[Stored items]

+ + + +

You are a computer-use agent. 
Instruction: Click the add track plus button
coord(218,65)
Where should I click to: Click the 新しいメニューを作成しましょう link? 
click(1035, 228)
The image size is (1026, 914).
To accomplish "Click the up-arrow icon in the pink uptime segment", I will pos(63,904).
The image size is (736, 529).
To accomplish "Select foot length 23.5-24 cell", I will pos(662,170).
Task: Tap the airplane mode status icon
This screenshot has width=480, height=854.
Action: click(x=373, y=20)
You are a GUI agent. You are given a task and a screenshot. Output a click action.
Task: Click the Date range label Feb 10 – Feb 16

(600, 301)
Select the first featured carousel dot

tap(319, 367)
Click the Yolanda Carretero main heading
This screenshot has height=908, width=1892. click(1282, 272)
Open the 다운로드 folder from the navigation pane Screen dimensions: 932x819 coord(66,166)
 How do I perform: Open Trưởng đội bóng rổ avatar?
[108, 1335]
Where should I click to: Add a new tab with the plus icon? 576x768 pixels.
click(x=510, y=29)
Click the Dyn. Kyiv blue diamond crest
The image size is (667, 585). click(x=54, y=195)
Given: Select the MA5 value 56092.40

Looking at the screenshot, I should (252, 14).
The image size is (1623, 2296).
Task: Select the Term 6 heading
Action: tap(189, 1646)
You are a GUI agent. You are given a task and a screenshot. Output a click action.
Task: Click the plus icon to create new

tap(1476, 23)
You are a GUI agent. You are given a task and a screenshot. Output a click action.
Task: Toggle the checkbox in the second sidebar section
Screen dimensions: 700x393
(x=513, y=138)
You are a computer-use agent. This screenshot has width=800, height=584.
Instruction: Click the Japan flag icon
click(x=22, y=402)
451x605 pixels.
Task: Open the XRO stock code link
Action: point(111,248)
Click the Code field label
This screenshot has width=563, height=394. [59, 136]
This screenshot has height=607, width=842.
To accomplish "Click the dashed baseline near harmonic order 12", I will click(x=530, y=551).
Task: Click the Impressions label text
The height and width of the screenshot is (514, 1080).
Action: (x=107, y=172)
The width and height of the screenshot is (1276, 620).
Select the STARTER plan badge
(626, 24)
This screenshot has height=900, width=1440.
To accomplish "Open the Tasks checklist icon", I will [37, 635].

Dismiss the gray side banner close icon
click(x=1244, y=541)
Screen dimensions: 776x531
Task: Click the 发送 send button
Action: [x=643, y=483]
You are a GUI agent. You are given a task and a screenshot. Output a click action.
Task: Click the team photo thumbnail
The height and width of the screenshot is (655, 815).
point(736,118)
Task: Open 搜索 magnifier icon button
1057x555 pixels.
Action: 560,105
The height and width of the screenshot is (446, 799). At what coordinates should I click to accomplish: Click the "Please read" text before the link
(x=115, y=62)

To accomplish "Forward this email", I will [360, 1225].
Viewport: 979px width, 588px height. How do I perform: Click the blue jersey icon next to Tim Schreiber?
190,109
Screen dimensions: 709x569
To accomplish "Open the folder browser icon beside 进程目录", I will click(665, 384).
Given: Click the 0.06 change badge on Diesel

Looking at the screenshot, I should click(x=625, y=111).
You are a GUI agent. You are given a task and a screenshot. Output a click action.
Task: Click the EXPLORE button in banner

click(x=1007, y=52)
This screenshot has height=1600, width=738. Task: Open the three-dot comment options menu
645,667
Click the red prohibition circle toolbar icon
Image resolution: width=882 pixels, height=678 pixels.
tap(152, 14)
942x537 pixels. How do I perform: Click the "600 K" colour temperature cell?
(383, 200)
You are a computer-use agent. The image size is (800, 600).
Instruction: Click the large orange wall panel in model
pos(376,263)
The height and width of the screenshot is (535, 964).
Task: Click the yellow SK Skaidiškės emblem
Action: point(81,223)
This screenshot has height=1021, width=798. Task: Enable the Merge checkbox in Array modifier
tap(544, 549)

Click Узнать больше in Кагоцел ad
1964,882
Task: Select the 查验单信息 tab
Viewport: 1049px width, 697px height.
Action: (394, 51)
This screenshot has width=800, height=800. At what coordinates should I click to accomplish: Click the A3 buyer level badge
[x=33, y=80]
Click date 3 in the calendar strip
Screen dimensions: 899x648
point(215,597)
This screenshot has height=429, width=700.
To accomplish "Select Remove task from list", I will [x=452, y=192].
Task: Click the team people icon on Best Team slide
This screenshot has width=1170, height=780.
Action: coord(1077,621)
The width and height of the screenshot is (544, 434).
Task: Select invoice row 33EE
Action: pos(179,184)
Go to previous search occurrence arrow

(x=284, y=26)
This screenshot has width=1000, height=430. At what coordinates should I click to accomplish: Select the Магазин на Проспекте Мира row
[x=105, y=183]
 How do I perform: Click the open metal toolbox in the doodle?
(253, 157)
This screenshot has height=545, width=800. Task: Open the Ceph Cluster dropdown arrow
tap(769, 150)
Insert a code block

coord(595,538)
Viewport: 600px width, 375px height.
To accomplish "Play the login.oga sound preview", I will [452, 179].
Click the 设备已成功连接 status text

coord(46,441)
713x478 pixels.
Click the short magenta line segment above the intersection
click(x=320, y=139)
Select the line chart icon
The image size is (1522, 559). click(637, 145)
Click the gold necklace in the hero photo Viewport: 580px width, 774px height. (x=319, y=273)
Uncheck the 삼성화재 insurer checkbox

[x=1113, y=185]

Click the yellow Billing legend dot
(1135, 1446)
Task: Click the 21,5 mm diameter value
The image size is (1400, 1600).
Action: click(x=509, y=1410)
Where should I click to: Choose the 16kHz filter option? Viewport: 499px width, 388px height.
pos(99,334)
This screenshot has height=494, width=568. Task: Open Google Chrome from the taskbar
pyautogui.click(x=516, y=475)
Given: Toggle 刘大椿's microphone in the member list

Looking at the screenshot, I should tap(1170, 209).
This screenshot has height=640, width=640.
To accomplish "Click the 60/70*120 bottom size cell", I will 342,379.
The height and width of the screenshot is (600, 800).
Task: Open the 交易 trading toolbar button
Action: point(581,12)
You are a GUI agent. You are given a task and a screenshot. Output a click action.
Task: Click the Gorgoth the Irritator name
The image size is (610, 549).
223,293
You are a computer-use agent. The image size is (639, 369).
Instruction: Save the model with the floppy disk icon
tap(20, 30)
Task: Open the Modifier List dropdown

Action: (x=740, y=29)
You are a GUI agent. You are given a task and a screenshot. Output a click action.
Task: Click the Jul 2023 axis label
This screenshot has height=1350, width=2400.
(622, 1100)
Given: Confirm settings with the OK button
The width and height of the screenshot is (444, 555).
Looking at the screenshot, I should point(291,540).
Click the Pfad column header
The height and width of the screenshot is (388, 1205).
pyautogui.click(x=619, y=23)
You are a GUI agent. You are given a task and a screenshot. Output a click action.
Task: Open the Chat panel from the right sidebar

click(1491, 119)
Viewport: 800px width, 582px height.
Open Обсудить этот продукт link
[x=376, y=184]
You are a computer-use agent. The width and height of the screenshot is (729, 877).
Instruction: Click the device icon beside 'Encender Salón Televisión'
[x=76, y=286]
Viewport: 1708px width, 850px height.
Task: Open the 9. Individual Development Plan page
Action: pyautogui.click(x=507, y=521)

+ + + +

**Task**: Up to and including the line with "The width and height of the screenshot is (1276, 620).", output every line of the records above exactly, starting from the first; output nothing else.

**Written solution**:
You are a computer-use agent. 
Instruction: Click the add track plus button
coord(218,65)
Where should I click to: Click the 新しいメニューを作成しましょう link? 
click(1035, 228)
The image size is (1026, 914).
To accomplish "Click the up-arrow icon in the pink uptime segment", I will pos(63,904).
The image size is (736, 529).
To accomplish "Select foot length 23.5-24 cell", I will pos(662,170).
Task: Tap the airplane mode status icon
This screenshot has width=480, height=854.
Action: click(x=373, y=20)
You are a GUI agent. You are given a task and a screenshot. Output a click action.
Task: Click the Date range label Feb 10 – Feb 16

(600, 301)
Select the first featured carousel dot

tap(319, 367)
Click the Yolanda Carretero main heading
This screenshot has height=908, width=1892. click(1282, 272)
Open the 다운로드 folder from the navigation pane Screen dimensions: 932x819 coord(66,166)
 How do I perform: Open Trưởng đội bóng rổ avatar?
[108, 1335]
Where should I click to: Add a new tab with the plus icon? 576x768 pixels.
click(x=510, y=29)
Click the Dyn. Kyiv blue diamond crest
The image size is (667, 585). click(x=54, y=195)
Given: Select the MA5 value 56092.40

Looking at the screenshot, I should (252, 14).
The image size is (1623, 2296).
Task: Select the Term 6 heading
Action: tap(189, 1646)
You are a GUI agent. You are given a task and a screenshot. Output a click action.
Task: Click the plus icon to create new

tap(1476, 23)
You are a GUI agent. You are given a task and a screenshot. Output a click action.
Task: Toggle the checkbox in the second sidebar section
Screen dimensions: 700x393
(x=513, y=138)
You are a computer-use agent. This screenshot has width=800, height=584.
Instruction: Click the Japan flag icon
click(x=22, y=402)
451x605 pixels.
Task: Open the XRO stock code link
Action: point(111,248)
Click the Code field label
This screenshot has width=563, height=394. [59, 136]
This screenshot has height=607, width=842.
To accomplish "Click the dashed baseline near harmonic order 12", I will click(x=530, y=551).
Task: Click the Impressions label text
The height and width of the screenshot is (514, 1080).
Action: (x=107, y=172)
The width and height of the screenshot is (1276, 620).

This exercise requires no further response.